忍経 / 一言齏粉
丁晉公詐,亦有長者之言。仁廟嘗怒一朝士,再三語及公,不答,上作色曰:「叵耐,問輒不應謂。」徐奏曰:「雷霆之下,更有一言,則齏粉矣。」上重答言。
新字:丁晋公詐,亦有長者之言。仁廟嘗怒一朝士,再三語及公,不答,上作色曰:「叵耐,問輒不応謂。」徐奏曰:「雷霆之下,更有一言,則齏粉矣。」上重答言。
書き下し
丁晉公は詐なるも、亦長者の言有り。仁廟嘗て一朝士を怒り、再三公に語り及ぶも、答へず。上色を作して曰く「叵耐なり、問へば輒ち應へず」と。謂徐ろに奏して曰く「雷霆の下、更に一言有らば、則ち齏粉ならん」と。上答言を重んず。
現代語訳
丁晋公(北宋の丁謂)は偽りの多い人でしたが、それでも長者らしい言葉を残しています。仁宗皇帝があるとき一人の朝臣に腹を立て、何度も丁公にその話を持ちかけましたが、丁公は答えませんでした。皇帝は顔色を変えて「けしからん、問うてもいっこうに答えぬとは」と言いました。丁謂はゆっくりと申し上げました。「雷のようなお怒りの下で、私がさらに一言添えれば、あの者は粉々になってしまいましょう」。
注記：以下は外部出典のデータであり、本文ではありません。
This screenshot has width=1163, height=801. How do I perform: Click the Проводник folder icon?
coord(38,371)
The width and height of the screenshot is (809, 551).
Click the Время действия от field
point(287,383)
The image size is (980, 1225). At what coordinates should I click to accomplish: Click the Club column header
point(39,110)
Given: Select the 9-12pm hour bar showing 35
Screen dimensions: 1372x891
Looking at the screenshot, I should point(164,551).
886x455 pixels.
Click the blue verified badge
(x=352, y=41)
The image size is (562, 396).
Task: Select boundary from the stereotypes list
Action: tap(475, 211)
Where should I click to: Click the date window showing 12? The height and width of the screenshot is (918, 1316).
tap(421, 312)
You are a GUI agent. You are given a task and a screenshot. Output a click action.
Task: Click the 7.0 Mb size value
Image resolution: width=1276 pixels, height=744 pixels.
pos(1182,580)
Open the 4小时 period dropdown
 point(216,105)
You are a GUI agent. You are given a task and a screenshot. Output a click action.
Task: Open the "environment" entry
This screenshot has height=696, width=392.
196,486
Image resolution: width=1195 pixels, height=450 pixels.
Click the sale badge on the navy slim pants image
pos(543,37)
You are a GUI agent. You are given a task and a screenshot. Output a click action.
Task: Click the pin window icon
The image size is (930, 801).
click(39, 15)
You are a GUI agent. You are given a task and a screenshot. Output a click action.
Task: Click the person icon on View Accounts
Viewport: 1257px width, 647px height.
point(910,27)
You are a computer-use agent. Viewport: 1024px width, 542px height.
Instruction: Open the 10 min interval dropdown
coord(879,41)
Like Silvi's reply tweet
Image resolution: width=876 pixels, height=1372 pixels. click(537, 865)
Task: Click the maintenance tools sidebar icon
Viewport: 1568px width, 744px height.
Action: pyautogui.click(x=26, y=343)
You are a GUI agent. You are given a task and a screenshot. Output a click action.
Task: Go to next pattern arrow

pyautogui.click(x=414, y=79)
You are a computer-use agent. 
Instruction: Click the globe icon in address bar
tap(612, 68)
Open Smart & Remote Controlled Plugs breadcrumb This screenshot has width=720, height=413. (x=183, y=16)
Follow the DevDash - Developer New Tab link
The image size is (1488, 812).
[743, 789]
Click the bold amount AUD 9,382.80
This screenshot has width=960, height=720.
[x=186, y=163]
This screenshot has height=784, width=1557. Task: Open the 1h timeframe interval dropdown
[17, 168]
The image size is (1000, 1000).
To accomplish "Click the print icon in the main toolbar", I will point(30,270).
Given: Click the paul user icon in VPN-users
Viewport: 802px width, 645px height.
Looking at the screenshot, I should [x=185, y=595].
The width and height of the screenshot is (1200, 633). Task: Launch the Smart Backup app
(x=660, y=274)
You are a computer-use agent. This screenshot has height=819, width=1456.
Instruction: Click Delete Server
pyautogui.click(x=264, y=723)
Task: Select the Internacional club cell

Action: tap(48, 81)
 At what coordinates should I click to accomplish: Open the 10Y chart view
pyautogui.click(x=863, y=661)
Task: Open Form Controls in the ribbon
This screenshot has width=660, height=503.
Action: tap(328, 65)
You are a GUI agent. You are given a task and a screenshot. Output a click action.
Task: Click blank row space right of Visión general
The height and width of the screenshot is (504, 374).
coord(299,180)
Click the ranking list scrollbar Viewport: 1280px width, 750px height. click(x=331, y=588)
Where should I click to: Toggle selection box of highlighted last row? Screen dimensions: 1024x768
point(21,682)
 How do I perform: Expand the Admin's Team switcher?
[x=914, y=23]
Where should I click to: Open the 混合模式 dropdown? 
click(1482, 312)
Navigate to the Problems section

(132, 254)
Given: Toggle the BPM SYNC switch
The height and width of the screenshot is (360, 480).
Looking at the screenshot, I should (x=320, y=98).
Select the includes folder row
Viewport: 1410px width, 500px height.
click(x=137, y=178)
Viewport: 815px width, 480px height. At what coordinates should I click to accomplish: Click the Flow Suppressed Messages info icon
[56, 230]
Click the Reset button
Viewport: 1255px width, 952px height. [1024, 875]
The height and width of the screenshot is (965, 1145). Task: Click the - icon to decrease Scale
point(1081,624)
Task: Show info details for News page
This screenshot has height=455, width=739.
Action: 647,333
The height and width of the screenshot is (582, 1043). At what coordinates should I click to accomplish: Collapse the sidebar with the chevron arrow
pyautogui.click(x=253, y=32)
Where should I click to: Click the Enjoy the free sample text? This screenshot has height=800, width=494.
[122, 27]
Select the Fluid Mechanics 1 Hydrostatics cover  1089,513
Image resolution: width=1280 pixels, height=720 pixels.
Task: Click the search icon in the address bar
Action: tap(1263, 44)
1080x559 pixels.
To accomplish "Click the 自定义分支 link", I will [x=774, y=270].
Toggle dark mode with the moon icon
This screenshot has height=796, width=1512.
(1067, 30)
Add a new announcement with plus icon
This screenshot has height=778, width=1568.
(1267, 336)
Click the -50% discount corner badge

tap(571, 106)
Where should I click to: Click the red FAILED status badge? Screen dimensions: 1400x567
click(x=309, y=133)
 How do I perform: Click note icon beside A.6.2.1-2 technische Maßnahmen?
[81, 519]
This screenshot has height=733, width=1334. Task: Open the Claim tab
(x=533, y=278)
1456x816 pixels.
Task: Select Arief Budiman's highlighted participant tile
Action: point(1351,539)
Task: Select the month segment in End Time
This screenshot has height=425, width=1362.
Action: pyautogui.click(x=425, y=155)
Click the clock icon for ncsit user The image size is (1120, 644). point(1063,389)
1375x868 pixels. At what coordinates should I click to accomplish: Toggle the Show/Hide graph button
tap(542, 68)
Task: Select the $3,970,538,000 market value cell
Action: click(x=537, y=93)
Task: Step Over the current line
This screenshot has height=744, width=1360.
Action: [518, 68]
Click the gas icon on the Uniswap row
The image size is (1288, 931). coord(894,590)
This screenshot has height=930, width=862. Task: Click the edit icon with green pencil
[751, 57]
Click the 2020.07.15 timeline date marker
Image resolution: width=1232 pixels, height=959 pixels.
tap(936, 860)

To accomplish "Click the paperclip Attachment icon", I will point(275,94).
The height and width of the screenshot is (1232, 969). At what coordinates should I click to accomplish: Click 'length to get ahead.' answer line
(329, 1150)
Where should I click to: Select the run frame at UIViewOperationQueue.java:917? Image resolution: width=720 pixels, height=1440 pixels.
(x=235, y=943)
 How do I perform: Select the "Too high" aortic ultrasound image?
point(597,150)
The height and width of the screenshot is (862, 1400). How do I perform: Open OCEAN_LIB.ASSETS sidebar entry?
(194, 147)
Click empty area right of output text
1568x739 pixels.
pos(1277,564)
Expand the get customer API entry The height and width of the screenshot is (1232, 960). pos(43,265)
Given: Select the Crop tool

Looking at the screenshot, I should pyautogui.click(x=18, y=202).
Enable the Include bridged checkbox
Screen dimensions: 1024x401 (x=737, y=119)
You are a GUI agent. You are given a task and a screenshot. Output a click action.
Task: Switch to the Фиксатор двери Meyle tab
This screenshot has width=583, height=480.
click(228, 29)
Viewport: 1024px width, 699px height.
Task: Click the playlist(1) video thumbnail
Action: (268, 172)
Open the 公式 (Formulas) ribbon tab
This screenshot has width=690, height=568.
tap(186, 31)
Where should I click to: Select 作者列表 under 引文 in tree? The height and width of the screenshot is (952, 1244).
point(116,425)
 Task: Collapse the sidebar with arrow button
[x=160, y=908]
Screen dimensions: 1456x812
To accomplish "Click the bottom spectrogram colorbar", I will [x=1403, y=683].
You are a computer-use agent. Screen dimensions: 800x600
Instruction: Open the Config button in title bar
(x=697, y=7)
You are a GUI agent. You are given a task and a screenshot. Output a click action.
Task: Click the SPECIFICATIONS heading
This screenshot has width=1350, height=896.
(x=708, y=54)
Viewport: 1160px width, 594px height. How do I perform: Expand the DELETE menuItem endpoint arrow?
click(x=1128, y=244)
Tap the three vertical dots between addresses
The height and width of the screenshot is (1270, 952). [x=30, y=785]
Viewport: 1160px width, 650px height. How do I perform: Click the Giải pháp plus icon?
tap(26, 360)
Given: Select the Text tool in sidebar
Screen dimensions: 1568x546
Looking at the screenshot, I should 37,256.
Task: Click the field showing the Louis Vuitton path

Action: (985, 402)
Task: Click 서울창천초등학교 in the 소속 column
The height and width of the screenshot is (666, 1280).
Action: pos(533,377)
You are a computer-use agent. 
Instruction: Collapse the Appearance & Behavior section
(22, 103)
皇帝はその返答を重く受け止めました。
解説
評判のよくなかった丁謂にも、人を救う一言があったという話です。皇帝が一人の臣下に怒り、丁謂に同調を求めましたが、丁謂は黙っていました。怒りを重ねて言えば、その臣下は粉々になると考えたからです。本文が冒頭で丁謂を偽りの人と断っているのは、忍や寛容の言葉は、立派な人だけのものではないと示すためでしょう。上の人の怒りに乗って悪口を重ねるのはたやすく、そこで口をつぐむのには勇気が要ります。会議で誰かが責められているとき、黙って同調しないことも、一つの守り方です。